Will Massachusetts Continue to Lead?

Massachusetts students consistently rank at the top of the charts nationally and internationally, but these results do not tell the full story: while 4th and 8th graders had the highest performance on standardized tests in 2015, the Commonwealth’s achievement gap based on socioeconomic status was the third highest in the nation. Massachusetts students are performing extraordinarily well, but they are doing so in spite of yawning achievement and opportunity gaps.

A 2015 report commissioned by the legislature and compiled by the Foundation Budget Review Commission revealed an annual $700-$800 million budget shortfall in Massachusetts based on current costs and what was committed under the Massachusetts Reform Act of 1993. Districts and schools, as a part of the 1993 “grand bargain,” committed to implementing higher standards and the new MCAS accountability system in return for increased resources. Massachusetts continues to have some of the most rigorous standards and assessments in the nation, but the funding formula has not been adjusted to address the increasing health care and special education costs faced by districts.
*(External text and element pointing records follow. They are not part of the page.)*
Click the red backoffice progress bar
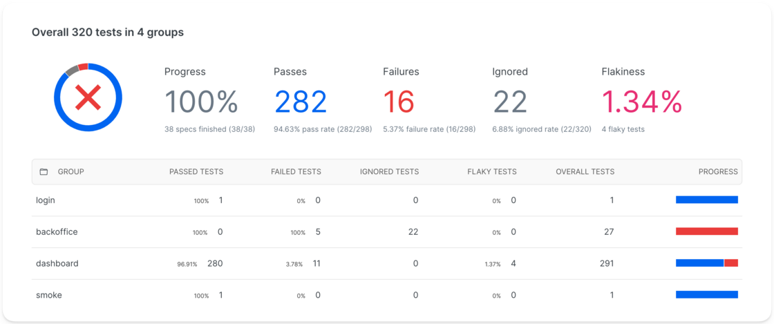This screenshot has width=774, height=324. click(707, 231)
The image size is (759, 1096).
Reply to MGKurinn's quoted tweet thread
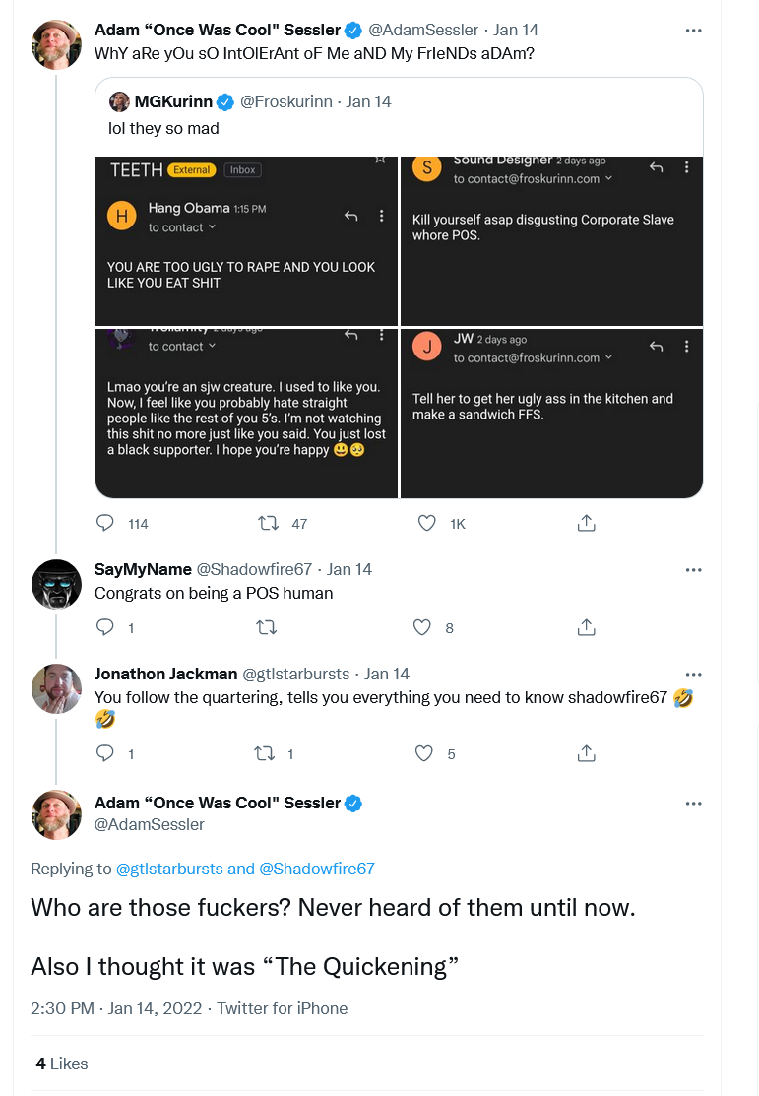104,523
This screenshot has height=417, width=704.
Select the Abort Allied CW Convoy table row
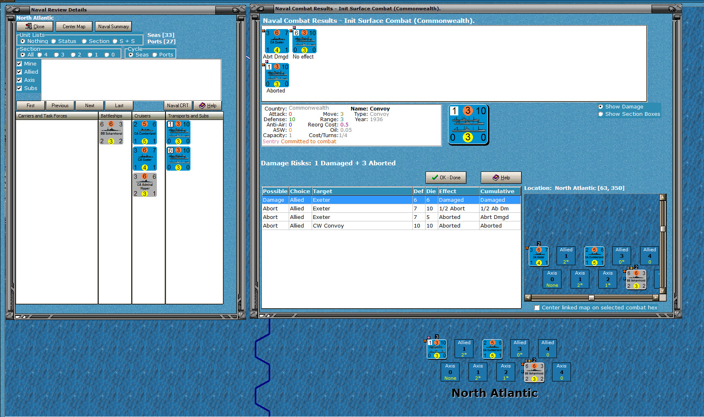point(391,226)
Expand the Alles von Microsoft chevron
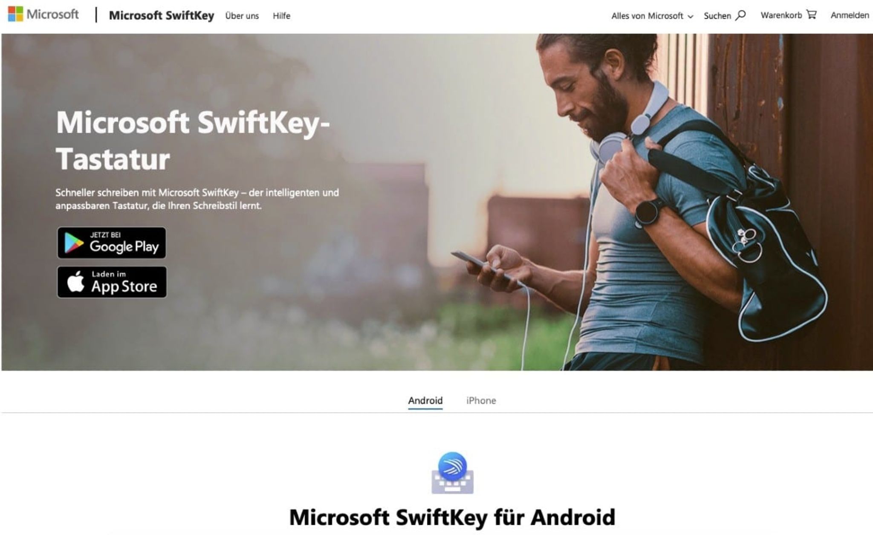 click(691, 17)
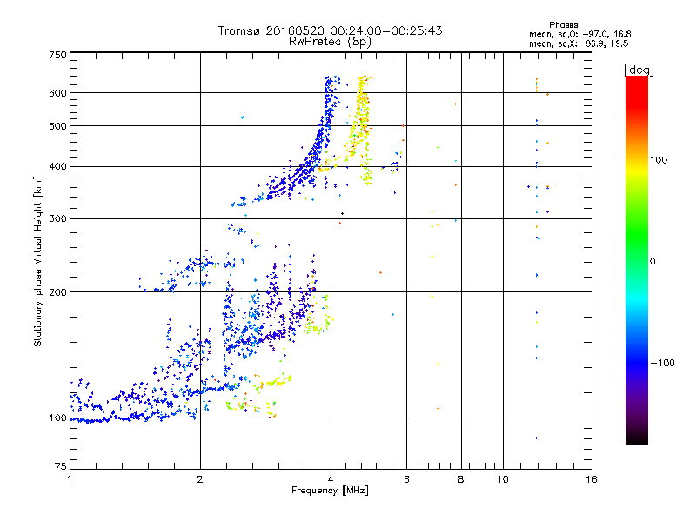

 The legislature, with Senator Chang-Diaz playing a leadership role, has been exploring options for rectifying the annual education deficit. The House and Senate held a joint hearing on July 25, 2017 on Senate Bill 223 which calls for the update to the education formula.  

The Foundation Budget Review Commission recognized the link between this financial shortfall and the achievement and opportunity gaps we see, especially in the large districts and gateway cities. In order to address some of the inequities, the Commission called for increased funds for programs effective at boosting outcomes for low-income students, such as extended learning time, wraparound services, instructional improvement, class size reduction, and early education. Fixing the deficit is the next logical step to interrupt the inequity in opportunity and access that creates the Commonwealth’s paradox of high levels of achievement and one of the greatest achievement gaps in the country.

I have been proud to work with state leaders over the last fifteen years to put in place innovations like the Expanded Learning Time (ELT) Initiative in urban schools across the Commonwealth. Working with my friend and colleague, the late Mitchell Chester and his great team, we supported the ELT initiative in schools across the state as well as district-wide in Lawrence, which is currently in state receivership as part of a turnaround effort. Commissioner Chester and Receiver Jeff Riley made ELT a priority and restructured the district’s school funding to support the 200-300 increase in annual hours.  At the Guilmette Elementary School, that hasn’t led to just extra support in English and math: students participate in an array of programming on Friday afternoons at the nearby Boys and Girls Club. The innovative partnership allows the Guilmette teachers to engage in school-based professional learning during that time. These are the kinds of supplemental educational experiences we need all children in Massachusetts to access.

I am not a tax-and-spend liberal. I am a moderate on fiscal issues. But those of us with resources are spending thousands of dollars on our children’s educational experiences in and beyond school and, as I think about the future of our state and all of our children, I believe supporting the Fair Share Amendment on the 2018 ballot is the right thing to do for a wealthy state like ours. If passed next November, the tax is projected to bring in nearly $2 billion annually to bolster education and transportation infrastructure spending. The legislature and the Governor will not invest new resources in education - at the level we need them - without this tax.

Opponents may argue that increased funding doesn’t always lead to improved student outcomes. It is true that factors such as teacher and school leadership quality are important levers that money cannot buy. It is also true that not all districts and schools will use resources wisely and results will be mixed. However, most of the highest performing schools serving low-income students in the state (including KIPP and other charter schools) offer expanded learning time. The strategic investment in programs such as ELT can bridge the gap to learning experiences that many low-income students do not have access to. Requiring schools to develop a strong redesign plan and - in return for the additional funding - to show results over time is a great new “grand bargain.” The imperative is to invest in this powerful new school model that gives all students access to the opportunities needed for success in high school, higher education, and careers. We must continue to raise the bar for what qualifies as a high quality, equitable education system. This tax is our singular opportunity to do that. If we want to move beyond the “good for many” towards an education system that provides “quality for all,” it is imperative that we pass this tax.